Incidentally Insights #1
GPS coordinates artwork: 50°42'58.6"N 3°21'18.9"E
A corten steel grid image (4.5 by 2.2 metres) amalgamating memories of a landscape with the present natural beauty. We see references to a prehistoric settlement, to a stream that gave the town of Spiere its name, to findings from different periods… Many romanticised recollections adorn our walls as pictures or paintings, yet the combination of memory and present evokes so much more. This hybrid, transparent image is always moving, fluctuating between seasons, day and night, time and memory. Incoming impressions are organised by our consciousness into other mental pictures and concepts. How remote is the visible from the conceivable? Distance, meaning and perspective fuse with the remembrance of one's image. Registering the grid differently than the naked eye, a camera should make the combined image picture-perfect. The image differs from every position, on any given moment, presenting the onlooker with a unique view: an insight inspiring the most individual interpretation of a layered image. He now becomes the artist.
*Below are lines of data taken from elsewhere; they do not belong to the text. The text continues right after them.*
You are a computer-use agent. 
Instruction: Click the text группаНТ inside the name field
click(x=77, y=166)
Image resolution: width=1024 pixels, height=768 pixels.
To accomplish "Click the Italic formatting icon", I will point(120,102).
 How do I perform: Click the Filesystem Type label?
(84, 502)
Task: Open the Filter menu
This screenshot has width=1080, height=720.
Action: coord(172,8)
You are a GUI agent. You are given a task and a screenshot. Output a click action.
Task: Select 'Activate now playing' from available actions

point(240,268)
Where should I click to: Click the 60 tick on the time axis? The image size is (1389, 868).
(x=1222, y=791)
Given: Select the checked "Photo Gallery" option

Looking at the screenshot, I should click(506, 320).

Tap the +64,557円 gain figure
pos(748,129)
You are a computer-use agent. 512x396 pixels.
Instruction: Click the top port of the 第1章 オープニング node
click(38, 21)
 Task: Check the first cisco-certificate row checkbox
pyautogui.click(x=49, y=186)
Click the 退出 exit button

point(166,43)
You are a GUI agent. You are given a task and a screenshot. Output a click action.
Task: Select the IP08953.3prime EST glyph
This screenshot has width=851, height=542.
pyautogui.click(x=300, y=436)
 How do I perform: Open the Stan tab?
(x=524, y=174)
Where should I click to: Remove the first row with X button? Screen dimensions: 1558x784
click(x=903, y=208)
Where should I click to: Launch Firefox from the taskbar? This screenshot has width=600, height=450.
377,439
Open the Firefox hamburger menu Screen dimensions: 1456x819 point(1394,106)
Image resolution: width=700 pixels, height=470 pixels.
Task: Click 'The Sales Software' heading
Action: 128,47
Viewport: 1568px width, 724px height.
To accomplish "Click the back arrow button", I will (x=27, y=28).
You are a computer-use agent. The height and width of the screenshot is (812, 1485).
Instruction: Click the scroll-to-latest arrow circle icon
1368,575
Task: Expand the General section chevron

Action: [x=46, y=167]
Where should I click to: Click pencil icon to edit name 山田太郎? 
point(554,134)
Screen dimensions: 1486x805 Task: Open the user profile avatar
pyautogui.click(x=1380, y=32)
The river Scheldt and the Spiere Canal border the town of Spierre-Helkijn (Espierres-Helchin), both streams marking the border with Wallonia. The canal was excavated in 1839 in the valley of the heavily meandering Zwarte Spierebeek, to connect the Scheldt with the Deûle in France. The canal is 8.4 kilometres long, 16 metres wide and 1.8 metres deep at most. The canal was mainly used for coal transport to France, yet the downfall of the coal industry signalled the waterway’s demise. In 1983, the last barge passed. The locks were blocked and shipping became impossible. Between 2008 and 2011, the canal was restored for tourists to navigate it once more. It is an idyllic setting with past and present flowing into each other.
Belgian artist Patrick Ceyssens masters the art of making the subdermal function of images tangible. His body of work is intertwined with two connecting threads. On the one hand, Ceyssens broaches the memory theme and its deceptive enchantment. On the other hand, his work is never quite lost in melancholy and romance, as it will always present a disruption or breach, making the workings of the image no longer separable from memory function. The mind becomes our only canvas. Patrick Ceyssens exhibits internationally and teaches visual arts and image analysis at various institutions.